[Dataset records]
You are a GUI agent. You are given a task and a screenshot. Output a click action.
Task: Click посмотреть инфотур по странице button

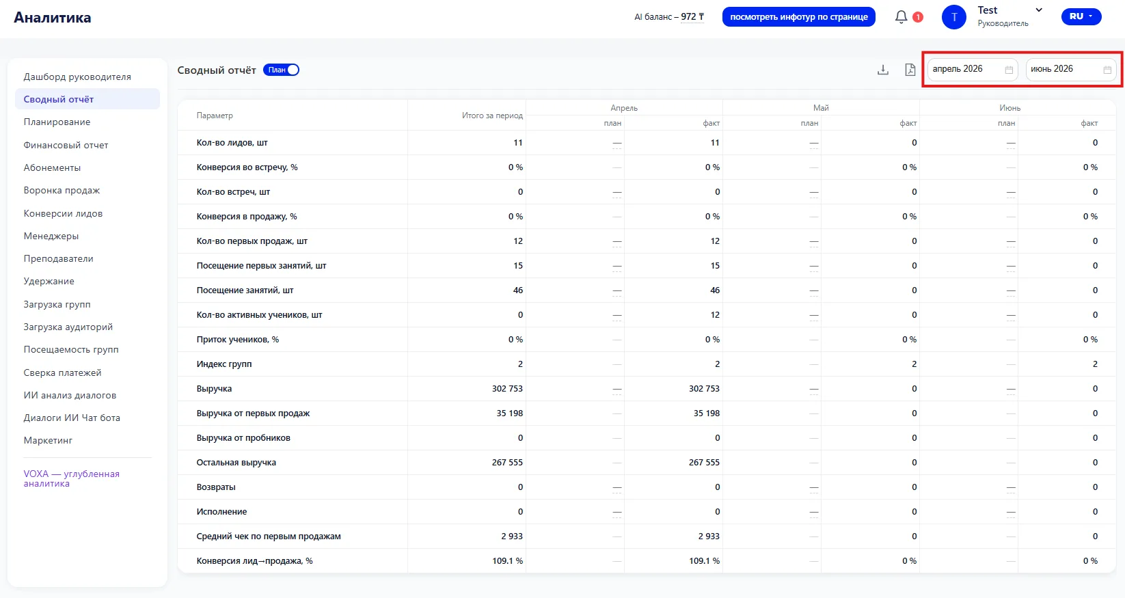point(799,17)
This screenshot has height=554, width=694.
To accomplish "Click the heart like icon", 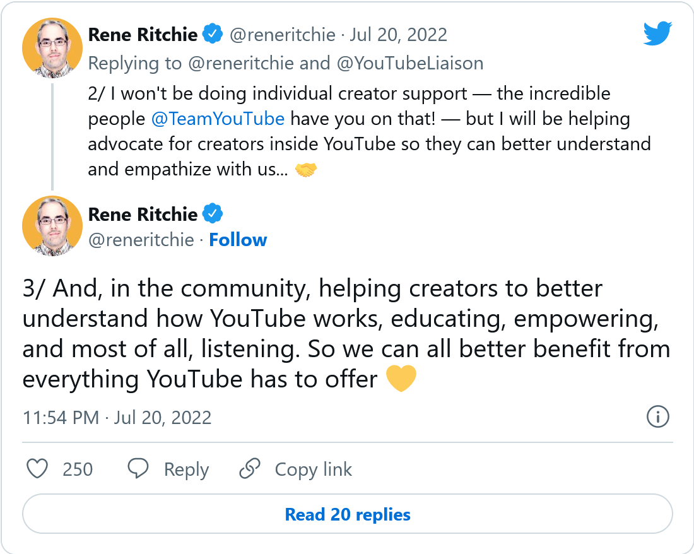I will pyautogui.click(x=38, y=469).
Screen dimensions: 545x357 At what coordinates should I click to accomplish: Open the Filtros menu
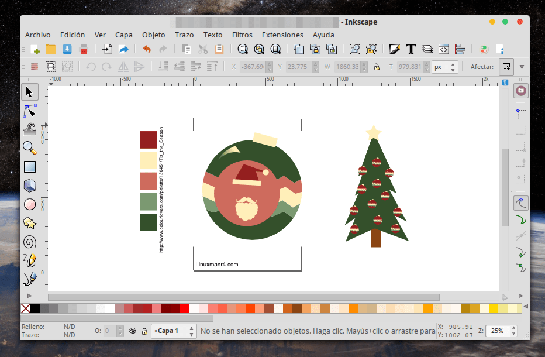pyautogui.click(x=242, y=35)
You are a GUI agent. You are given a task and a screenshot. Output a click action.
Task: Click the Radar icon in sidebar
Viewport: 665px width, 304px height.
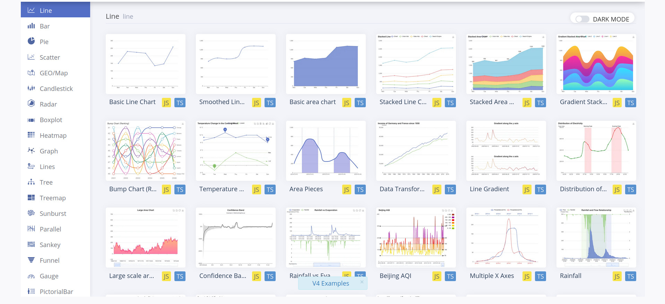(x=31, y=103)
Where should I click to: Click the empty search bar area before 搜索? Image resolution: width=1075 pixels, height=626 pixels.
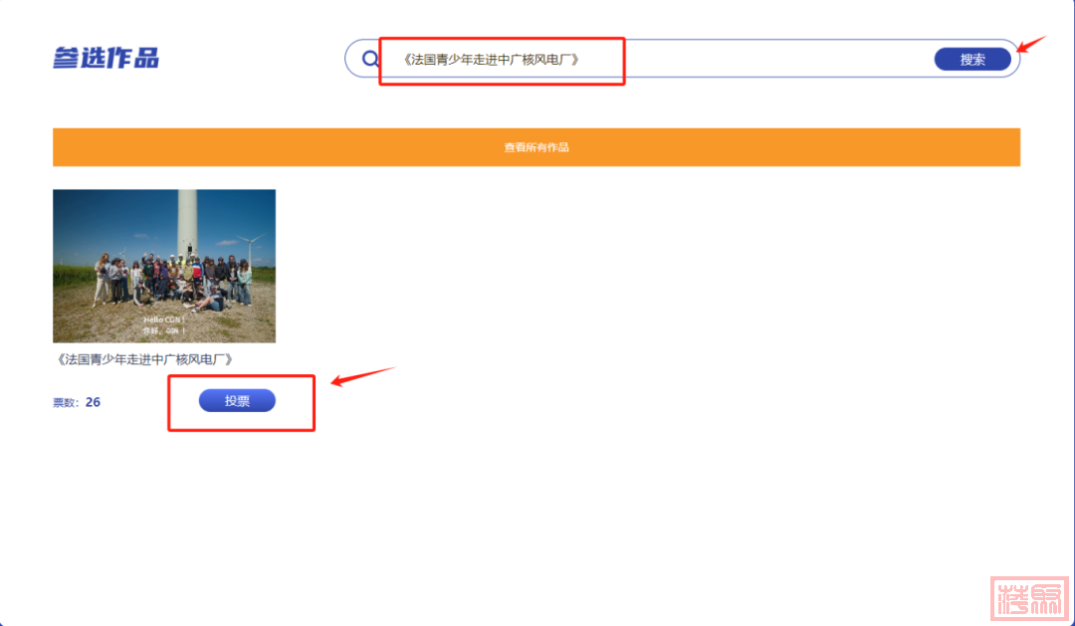[x=776, y=60]
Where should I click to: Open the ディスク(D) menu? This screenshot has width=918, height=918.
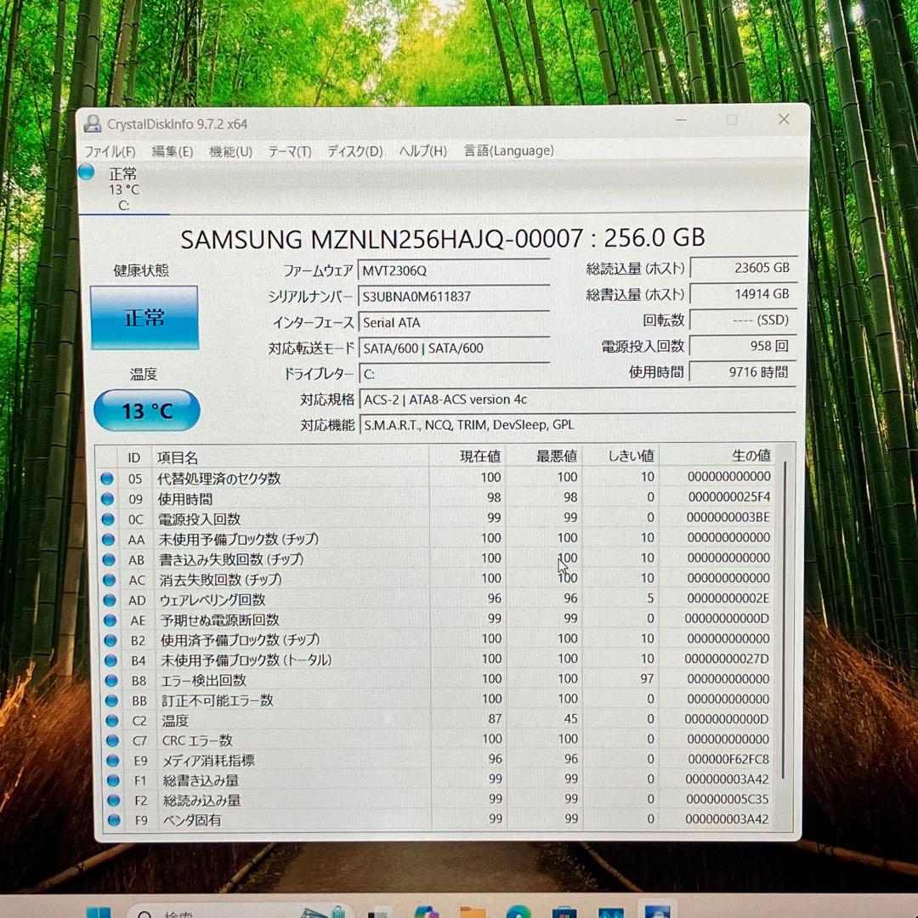(353, 150)
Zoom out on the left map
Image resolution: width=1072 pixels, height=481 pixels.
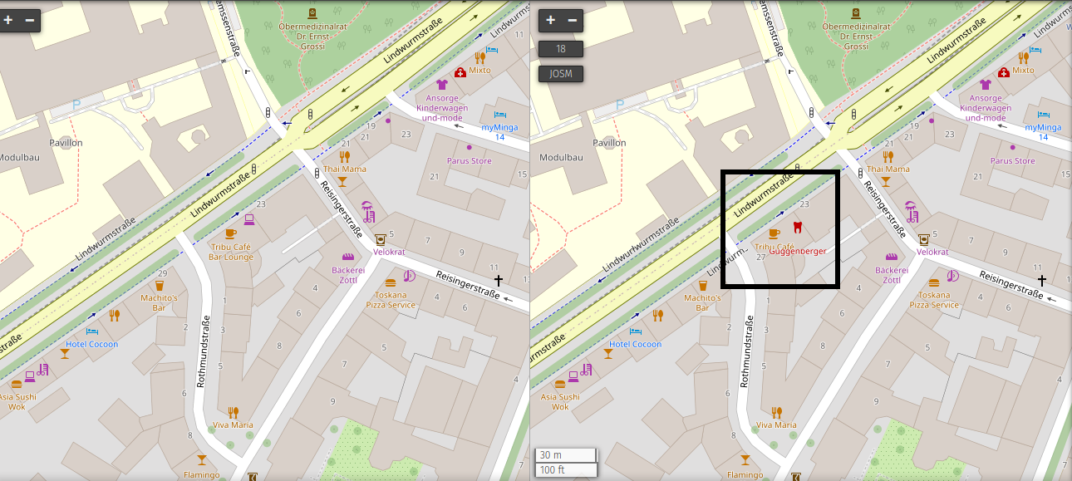[30, 20]
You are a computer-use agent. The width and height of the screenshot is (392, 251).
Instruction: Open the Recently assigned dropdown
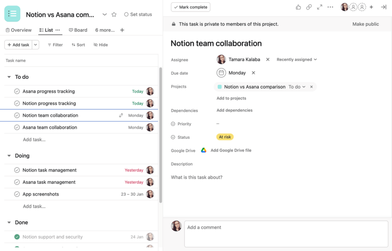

▸ AIM OF THE TASK
The answer must be an exact transcription of the lines from the one containing "Where should I click to: Click" through the last line of the records above, both included, with no pictures.

▸ EXERCISE OUTPUT
Where should I click to: Click the empty search bar area before 搜索? Image resolution: width=1075 pixels, height=626 pixels.
[x=776, y=60]
Where should I click to: Open the ディスク(D) menu? This screenshot has width=918, height=918.
(353, 150)
Zoom out on the left map
Image resolution: width=1072 pixels, height=481 pixels.
[30, 20]
You are a computer-use agent. The width and height of the screenshot is (392, 251).
Instruction: Open the Recently assigned dropdown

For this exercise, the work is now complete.